ENTRUST SIGNING AUTOMATION SERVICE
Step-by-step PDF document sealing process using iText
iText prepares the PDF document for sealing
iText adds a signature value dictionary to a signature field in the PDF’s code. This value contains some meta information (signing reason, signing time, etc.) and a placeholder for the future signature container. iText calculates the hash value of the document (not including the placeholder) using a strong message digest algorithm (e.g. SHA-256). iText builds a signature container that consists of a set of “signed attributes,” including the document hash, then calculates the hash of the full set into one final hash.
iText requests and fetches a digital seal using the Entrust Signing Automation Service
Using the Entrust Signing Automation client, iText sends the final hash value to the Entrust Signing Automation Service via an authenticated PKCS #11 request. The Entrust Signing Automation Service uses the private key securely stored in your account to generate a digital seal for the hash value, and sends this seal back to iText.

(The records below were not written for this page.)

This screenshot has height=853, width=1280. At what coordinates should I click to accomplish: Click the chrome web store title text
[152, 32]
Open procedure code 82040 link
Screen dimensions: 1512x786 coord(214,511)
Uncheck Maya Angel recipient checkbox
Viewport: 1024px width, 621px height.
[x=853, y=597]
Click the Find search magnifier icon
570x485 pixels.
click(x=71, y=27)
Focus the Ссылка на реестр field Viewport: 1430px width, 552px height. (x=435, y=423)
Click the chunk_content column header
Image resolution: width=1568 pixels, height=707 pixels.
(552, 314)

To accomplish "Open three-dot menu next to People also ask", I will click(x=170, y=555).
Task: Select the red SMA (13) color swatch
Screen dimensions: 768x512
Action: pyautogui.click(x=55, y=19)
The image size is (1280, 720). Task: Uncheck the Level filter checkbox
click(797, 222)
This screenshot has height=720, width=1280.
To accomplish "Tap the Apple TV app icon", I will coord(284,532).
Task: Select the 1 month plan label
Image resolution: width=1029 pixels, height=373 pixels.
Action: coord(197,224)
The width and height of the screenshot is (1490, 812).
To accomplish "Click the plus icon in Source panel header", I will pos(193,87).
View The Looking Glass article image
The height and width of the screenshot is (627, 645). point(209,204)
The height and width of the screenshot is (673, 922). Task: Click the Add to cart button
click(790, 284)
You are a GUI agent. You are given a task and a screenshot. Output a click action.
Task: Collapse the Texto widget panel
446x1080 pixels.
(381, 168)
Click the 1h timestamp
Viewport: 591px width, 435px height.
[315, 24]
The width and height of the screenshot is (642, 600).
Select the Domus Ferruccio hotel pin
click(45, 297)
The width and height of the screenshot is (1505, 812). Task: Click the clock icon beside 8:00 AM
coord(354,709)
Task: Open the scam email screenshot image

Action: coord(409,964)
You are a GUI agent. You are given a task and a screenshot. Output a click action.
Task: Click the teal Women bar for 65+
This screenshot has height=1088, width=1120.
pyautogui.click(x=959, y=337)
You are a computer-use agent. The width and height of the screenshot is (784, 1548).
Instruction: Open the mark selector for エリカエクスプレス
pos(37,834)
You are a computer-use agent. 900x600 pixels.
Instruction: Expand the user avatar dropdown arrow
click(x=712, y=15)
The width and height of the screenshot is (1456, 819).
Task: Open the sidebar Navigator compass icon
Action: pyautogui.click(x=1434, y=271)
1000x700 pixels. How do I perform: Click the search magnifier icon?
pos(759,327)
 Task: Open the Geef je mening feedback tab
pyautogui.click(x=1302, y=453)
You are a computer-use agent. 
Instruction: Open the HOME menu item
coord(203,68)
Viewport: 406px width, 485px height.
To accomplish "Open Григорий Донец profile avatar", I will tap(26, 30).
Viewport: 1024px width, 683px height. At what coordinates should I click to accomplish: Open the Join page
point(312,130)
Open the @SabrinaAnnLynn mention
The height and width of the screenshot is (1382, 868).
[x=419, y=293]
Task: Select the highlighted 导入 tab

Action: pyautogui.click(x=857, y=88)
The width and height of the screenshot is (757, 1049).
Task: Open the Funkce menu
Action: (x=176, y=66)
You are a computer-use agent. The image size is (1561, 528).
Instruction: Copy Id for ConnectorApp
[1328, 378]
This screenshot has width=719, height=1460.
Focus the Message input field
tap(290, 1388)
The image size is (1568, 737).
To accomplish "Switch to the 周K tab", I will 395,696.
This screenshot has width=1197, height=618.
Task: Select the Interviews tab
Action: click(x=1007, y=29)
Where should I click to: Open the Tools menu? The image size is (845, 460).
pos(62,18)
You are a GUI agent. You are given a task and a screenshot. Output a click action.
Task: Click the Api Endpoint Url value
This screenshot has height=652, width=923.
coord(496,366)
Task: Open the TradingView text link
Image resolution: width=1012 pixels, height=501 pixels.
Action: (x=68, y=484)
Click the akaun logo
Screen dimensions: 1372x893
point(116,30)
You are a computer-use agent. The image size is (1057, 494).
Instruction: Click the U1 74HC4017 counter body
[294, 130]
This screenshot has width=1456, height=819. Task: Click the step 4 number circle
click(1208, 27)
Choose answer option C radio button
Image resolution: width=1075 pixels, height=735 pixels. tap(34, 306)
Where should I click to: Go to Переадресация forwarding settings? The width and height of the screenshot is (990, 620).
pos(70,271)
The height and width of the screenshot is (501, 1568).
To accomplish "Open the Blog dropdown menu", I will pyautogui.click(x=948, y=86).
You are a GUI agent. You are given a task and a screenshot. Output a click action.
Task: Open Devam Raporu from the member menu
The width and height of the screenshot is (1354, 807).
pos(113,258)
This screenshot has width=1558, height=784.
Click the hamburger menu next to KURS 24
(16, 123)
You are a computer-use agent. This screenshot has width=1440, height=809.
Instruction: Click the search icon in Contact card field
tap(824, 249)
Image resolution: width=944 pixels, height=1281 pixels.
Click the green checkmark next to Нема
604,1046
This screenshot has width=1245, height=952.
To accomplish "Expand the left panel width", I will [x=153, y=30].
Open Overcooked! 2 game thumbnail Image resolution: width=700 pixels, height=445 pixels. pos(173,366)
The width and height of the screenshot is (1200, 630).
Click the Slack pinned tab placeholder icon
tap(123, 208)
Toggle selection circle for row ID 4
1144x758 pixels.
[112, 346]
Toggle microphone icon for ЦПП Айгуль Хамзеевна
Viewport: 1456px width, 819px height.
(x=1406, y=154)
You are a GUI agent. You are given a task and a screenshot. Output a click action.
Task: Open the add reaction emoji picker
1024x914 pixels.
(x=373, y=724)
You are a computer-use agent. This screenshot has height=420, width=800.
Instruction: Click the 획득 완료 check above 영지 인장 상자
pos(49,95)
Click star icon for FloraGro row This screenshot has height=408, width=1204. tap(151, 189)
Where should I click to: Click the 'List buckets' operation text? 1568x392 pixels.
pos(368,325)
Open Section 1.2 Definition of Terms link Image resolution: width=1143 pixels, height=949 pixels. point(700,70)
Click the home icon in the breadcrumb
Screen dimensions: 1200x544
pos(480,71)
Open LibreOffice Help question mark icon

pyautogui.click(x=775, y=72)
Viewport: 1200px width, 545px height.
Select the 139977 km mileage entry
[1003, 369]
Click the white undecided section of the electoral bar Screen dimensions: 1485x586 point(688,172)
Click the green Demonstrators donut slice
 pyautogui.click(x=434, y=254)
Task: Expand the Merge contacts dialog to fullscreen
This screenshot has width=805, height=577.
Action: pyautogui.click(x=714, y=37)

iText requests and fetches a timestamp token using the Entrust public timestamping service
Using the same process described in step 1, iText recalculates a final hash of the document, including the digital seal. This new hash is sent to the Entrust public timestamping service. The timestamping service bundles the hash value with the exact date and time, and uses the private key of its own long-lived certificate to generate a signature for the bundle. This signature (timestamp token) is sent back to iText.
iText finalizes the sealing process
iText embeds the seal and the timestamp token into the signature container that it started building in step 1. iText injects the signature container into the placeholder created during step 1. The PDF document is now sealed!